*Work item*. Tell how many lines in the data below hold the string "agent"; give nothing but the number.
======== Source data ========
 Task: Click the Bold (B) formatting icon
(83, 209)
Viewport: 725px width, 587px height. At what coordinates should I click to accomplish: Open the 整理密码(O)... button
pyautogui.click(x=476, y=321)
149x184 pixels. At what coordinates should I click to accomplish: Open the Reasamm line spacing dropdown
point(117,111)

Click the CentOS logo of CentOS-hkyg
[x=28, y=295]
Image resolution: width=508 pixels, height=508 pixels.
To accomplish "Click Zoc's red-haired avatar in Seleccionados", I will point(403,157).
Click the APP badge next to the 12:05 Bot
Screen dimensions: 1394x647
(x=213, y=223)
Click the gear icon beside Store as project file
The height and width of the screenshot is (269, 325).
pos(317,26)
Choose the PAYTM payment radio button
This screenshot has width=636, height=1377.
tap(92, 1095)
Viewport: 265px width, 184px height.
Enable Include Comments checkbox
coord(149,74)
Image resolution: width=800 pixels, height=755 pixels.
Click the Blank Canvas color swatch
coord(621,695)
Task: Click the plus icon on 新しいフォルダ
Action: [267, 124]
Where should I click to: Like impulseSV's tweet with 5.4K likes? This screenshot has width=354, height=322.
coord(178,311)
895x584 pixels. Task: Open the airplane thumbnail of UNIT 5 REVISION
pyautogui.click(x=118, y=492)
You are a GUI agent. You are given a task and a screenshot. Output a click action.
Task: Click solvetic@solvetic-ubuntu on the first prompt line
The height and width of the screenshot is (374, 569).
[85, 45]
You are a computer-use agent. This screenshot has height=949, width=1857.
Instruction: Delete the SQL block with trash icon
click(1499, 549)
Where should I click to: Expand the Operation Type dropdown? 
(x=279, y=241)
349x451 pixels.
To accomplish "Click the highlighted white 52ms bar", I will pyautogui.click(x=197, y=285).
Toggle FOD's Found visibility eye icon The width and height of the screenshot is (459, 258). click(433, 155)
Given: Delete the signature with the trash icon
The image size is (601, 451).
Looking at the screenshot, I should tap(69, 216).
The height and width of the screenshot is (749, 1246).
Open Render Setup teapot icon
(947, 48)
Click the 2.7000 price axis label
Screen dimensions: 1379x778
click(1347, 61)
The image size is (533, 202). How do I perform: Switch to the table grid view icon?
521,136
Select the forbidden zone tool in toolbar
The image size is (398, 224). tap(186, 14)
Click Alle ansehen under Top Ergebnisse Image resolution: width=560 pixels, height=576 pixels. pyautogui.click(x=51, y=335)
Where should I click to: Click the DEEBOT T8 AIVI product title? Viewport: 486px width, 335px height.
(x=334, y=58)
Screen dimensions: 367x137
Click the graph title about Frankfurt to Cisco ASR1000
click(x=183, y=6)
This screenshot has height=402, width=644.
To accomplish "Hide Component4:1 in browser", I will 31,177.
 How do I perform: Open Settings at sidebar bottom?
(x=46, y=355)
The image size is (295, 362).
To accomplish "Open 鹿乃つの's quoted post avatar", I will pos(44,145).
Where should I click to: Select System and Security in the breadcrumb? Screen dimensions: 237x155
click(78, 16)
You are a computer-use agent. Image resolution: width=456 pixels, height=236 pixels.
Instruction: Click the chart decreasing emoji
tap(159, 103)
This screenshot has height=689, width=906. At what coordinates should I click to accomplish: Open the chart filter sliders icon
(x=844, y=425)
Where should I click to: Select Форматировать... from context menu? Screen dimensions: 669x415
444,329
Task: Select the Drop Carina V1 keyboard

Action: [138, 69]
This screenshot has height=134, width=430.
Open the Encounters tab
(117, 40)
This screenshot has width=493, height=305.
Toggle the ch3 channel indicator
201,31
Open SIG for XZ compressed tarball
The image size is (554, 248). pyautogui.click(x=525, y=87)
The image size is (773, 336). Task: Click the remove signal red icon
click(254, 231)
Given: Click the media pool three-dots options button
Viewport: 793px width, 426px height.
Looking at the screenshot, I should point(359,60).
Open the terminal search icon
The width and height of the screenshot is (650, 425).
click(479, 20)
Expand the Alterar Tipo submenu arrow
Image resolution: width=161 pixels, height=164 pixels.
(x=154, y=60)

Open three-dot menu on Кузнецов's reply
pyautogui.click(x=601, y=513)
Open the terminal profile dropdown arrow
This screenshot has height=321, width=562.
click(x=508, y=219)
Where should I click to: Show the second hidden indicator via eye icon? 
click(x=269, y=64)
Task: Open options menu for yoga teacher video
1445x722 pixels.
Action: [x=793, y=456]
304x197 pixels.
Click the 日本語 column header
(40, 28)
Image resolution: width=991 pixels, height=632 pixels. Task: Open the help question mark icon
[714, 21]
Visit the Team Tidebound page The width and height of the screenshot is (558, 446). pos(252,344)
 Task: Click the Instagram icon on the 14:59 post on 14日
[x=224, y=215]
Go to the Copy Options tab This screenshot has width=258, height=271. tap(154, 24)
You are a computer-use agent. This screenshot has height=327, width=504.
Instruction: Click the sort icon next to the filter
========
*Response area*. 4